### Prepping Data Challenge:  Excelling through aggregation (week 32)

SUMIF, or SUMIFS if you have multiple conditions, allows you to scan a data set and summarise the values that match any condition you create. When working with large tables with multiple entries per category, this is a great way to create some totals to help you analyse the data set.

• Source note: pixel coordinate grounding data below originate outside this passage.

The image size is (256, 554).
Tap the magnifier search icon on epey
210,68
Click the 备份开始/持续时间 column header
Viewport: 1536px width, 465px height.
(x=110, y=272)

Whilst SUMIF doesn't exist within Prep, the IF function and aggregation step can be used to create the same effect. 

### Requirements
- Input data
- Form Flight name
- Workout how many days between the sale and the flight departing
- Classify daily sales of a flight as:
  - Less than 7 days before departure
  - 7 or more days before departure
- Mimic the SUMIFS and AverageIFS functions by aggregating the previous requirements fields by each Flight and Class
- Round all data to zero decimal places
- Output the data

In [1]:
import pandas as pd
import numpy as np

In [2]:
#Input the data
df = pd.read_csv('WK32-Input.csv', parse_dates = ['Date','Date of Flight'], dayfirst=True)

In [3]:
df.head()

Unnamed: 0,Departure,Destination,Date,Class,Date of Flight,Ticket Sales
0,London,Perth,2021-01-01,Economy,2021-01-31,572
1,London,Perth,2021-01-02,Economy,2021-01-31,1111
2,London,Perth,2021-01-03,Economy,2021-01-31,845
3,London,Perth,2021-01-04,Economy,2021-01-31,862
4,London,Perth,2021-01-05,Economy,2021-01-31,1087


In [4]:
#Form Flight name
df['Flight'] = df['Departure']+' to '+df['Destination']

In [5]:
#Workout how many days between the sale and the flight departing
df['no. of days'] = (df['Date of Flight'] - df['Date']).dt.days

In [6]:
#Classify daily sales of a flight as:
# Less than 7 days before departure
# 7 or more days before departure
df['Less than 7 days before departure'] = np.where(df['no. of days'] < 7, df['Ticket Sales'], np.nan)
df['7 or more days before departure'] = np.where(df['no. of days'] < 7, np.nan, df['Ticket Sales'])

In [7]:
#Mimic the SUMIFS and AverageIFS functions by aggregating the previous requirements fields by each Flight and Class
#Round all data to zero decimal places
output = df.groupby(['Flight','Class']).agg(Avg_daily_sales_7_more=('7 or more days before departure','mean'),
                                         Avg_daily_sales_less=('Less than 7 days before departure','mean'),
                                         Sales_less_than_7_days=('Less than 7 days before departure','sum'),
                                         Sales_7_days_or_more=('7 or more days before departure','sum'))\
                                     .round(0).astype(int)\
                                     .reset_index()

In [8]:
output.rename(columns={'Avg_daily_sales_7_more':'Avg. daily sales 7 days or more until flight',
                       'Avg_daily_sales_less':'Avg. daily sales less than 7 days until flight',
                       'Sales_less_than_7_days':'Sales less than 7 days until the flight',
                       'Sales_7_days_or_more':'Sales 7 days or more until the flight'}, inplace=True)

In [9]:
output = output[['Flight','Class',
             'Avg. daily sales 7 days or more until flight',
             'Avg. daily sales less than 7 days until flight',
             'Sales less than 7 days until the flight',
             'Sales 7 days or more until the flight']]

In [10]:
output.head(10)

Unnamed: 0,Flight,Class,Avg. daily sales 7 days or more until flight,Avg. daily sales less than 7 days until flight,Sales less than 7 days until the flight,Sales 7 days or more until the flight
0,London to Paris,Business,1071,994,41746,148804
1,London to Paris,Economy,239,245,10287,33204
2,London to Perth,Business,1598,1568,65863,222149
3,London to Perth,Economy,756,746,31333,105126
4,Paris to London,Business,1037,1007,42309,144181
5,Paris to London,Economy,245,250,10515,34087
6,Perth to London,Business,1691,1816,76261,235035
7,Perth to London,Economy,765,738,31008,106322


In [11]:
#output the data
output.to_csv('wk32-output.csv', index=False)